The COLEMAN SUNDOME 6-PERSON DOME TENT ($140, coleman.com) is a good inexpensive choice for fair-weather campers. Measuring 10 by 10 feet with a peak height of 6 feet, this tent could sleep six but offers welcome extra space for fewer occupants — it fits a queen-sized inflatable mattress. It’s easy to set up and doesn’t require a lot of campsite space like some larger tents do. A rainfly that covers the upper half of the tent — along with solid wall fabric on the tent body’s lower half and a waterproof, bathtub-style floor — provides protection against a rain shower, just in case. 16 lbs. 4 oz.


WEIGHT. Pack weight matters and your tent is one of your heaviest pieces of gear, but it also has the most potential for reducing the total weight you have to carry. Many two-person tents weigh less than 4 pounds, and some are less than 2 pounds.

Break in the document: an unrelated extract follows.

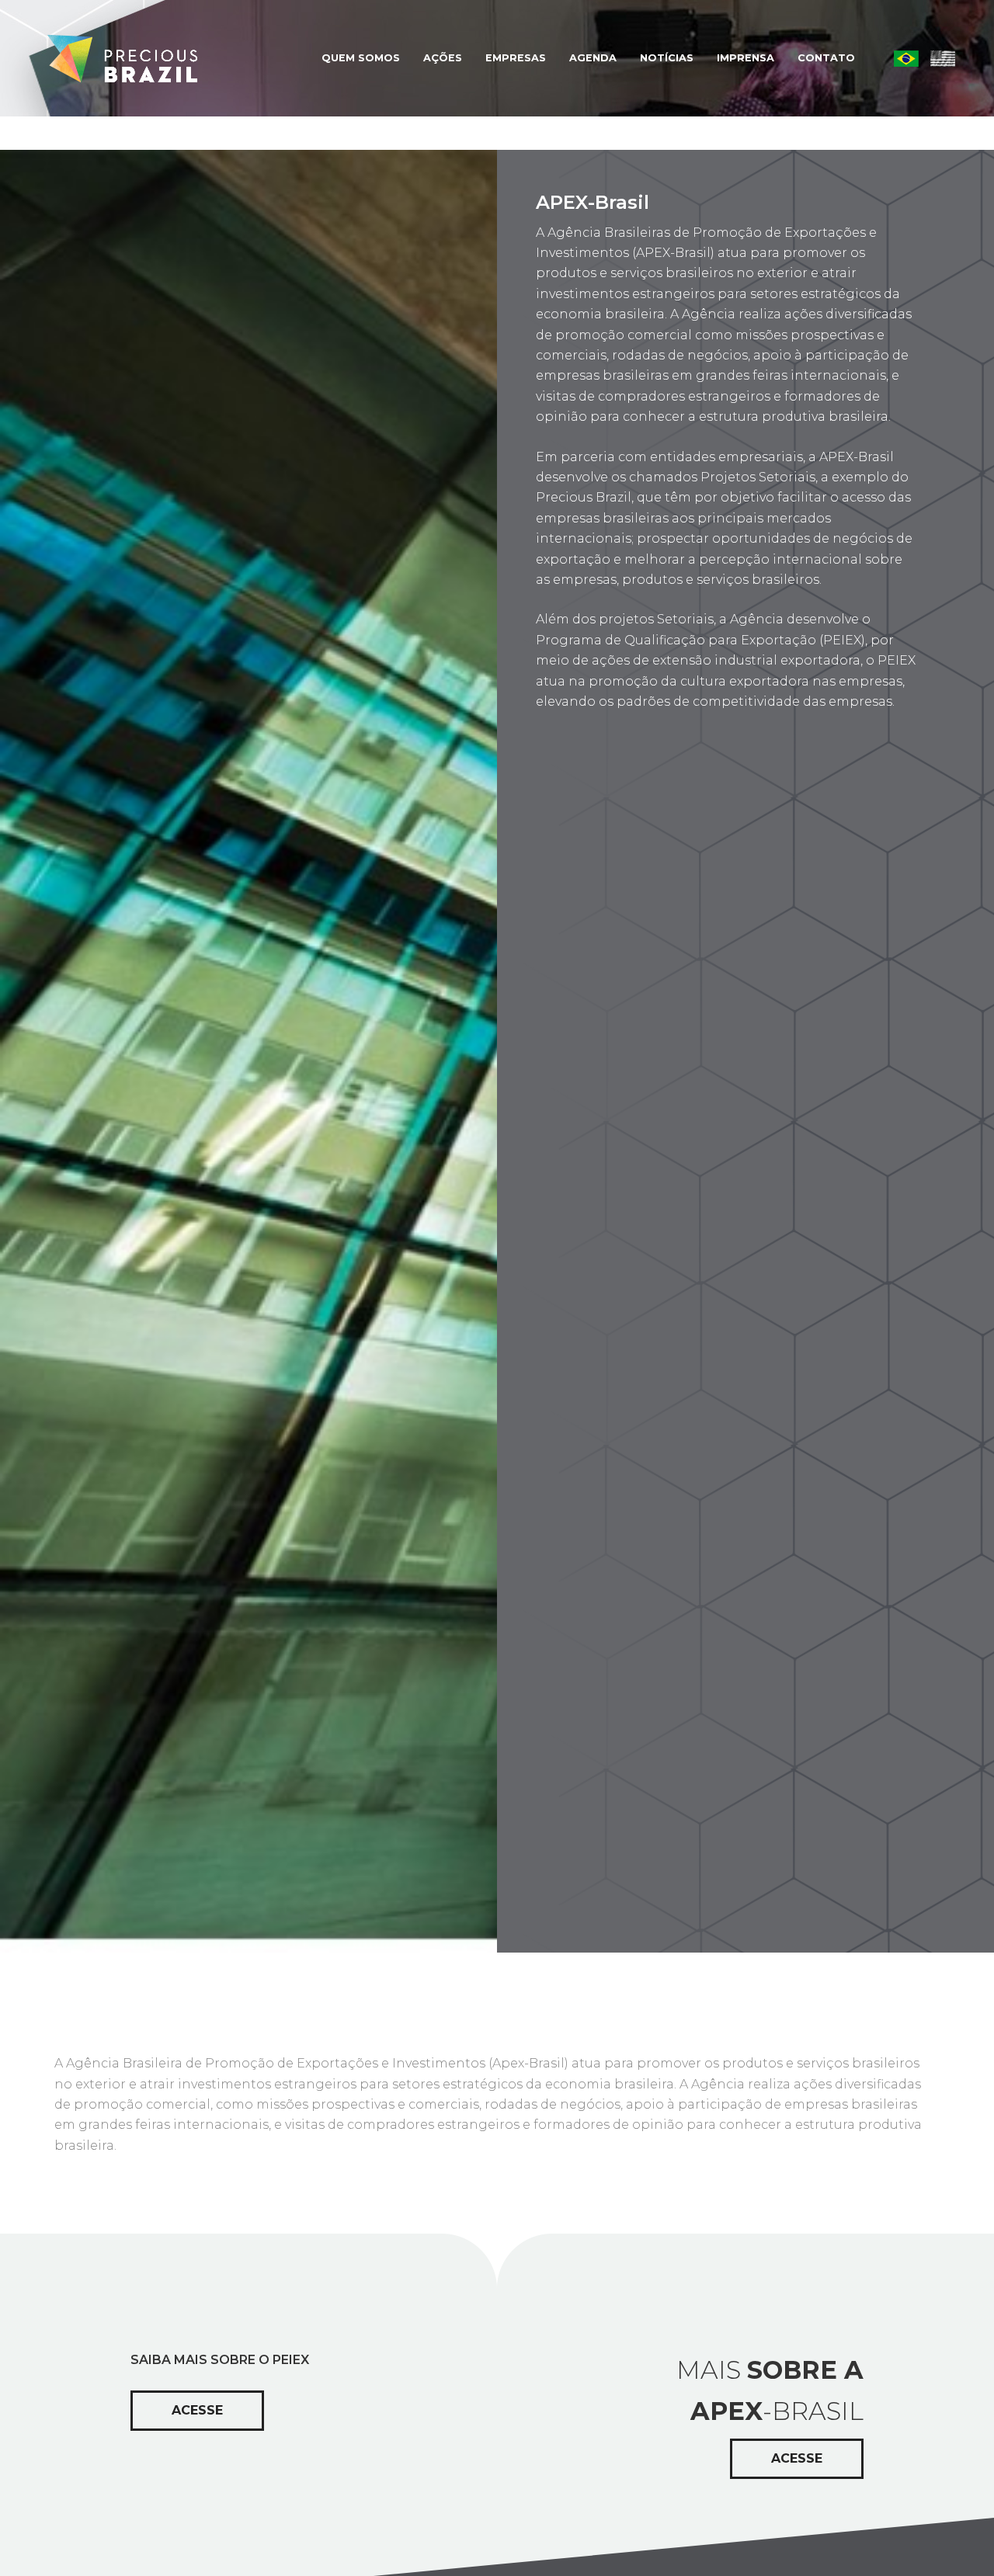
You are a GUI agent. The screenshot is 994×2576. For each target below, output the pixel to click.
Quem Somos (360, 58)
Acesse (197, 2410)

Trade-offs for lower weight often include a higher price and less living space and durability.

SPACE. The interior and vestibule space, peak height, number of doors, and details like vents and pockets all affect your experience. For example, two doors offer more convenience and ventilation than one.

STABILITY. For backpacking (or car camping) in windy places, look for a more elaborate, sturdier pole architecture and a low-profile, aerodynamic shape.

SETUP. Freestanding tents are usually easier and faster to pitch and dismantle than non-freestanding. That’s convenient, especially when setting up in the rain. But non-freestanding tents are often lighter and just as sturdy when pitched and staked properly. Tip: The best way to slash tent weight is to get a tent that pitches using trekking poles.

For lightweight backpacking without a heavyweight budget, the SIX MOON DESIGNS SKYSCAPE SCOUT solo tent ($145, sixmoondesigns.com) represents a super value. A hybrid single-wall design pitches using trekking poles (or two tent poles, sold separately) to create a sturdy A-frame. The mesh walls are covered by an integrated nylon rainfly that rolls up to create a bugproof shelter with an almost-unobstructed view of the stars. The 100-inch length, 23 square feet of floor space and 45-inch peak height make it very livable. Downside: It’s a bit bulky. 2 lbs. 8 oz.

If you place equal importance in a tent’s living space, weight and price, take a close look at the MARMOT TUNGSTEN ULTRALIGHT 2-PERSON TENT ($350, marmot.com). Although just ounces heavier than other models, it sports a spacious 31 square feet — more than virtually all competitors in its weight class. Tent poles bent at the corners and a short eyebrow pole over the top create vertical walls that expand your headroom for a 42-inch peak height. The sturdy pitch shrugs off strong wind, and the two doors and vestibules provide convenience while minimizing condensation. 3 lbs. 7 oz.

The REI QUARTER DOME SL 2 ($349, rei.com) justifies its popularity by striking a keen balance between low weight and livability. While it’s snug, the trapezoidal floor shape makes it feel roomier than its nearly 29 square feet, and the steep walls similarly enhance the headroom for its 38-inch peak height. The hubbed aluminum poles offer good stability in a quick, semi-freestanding pitch facilitated by color-coded attachments. Two doors and large vestibules improve ventilation and livability. 2 lbs. 8 oz.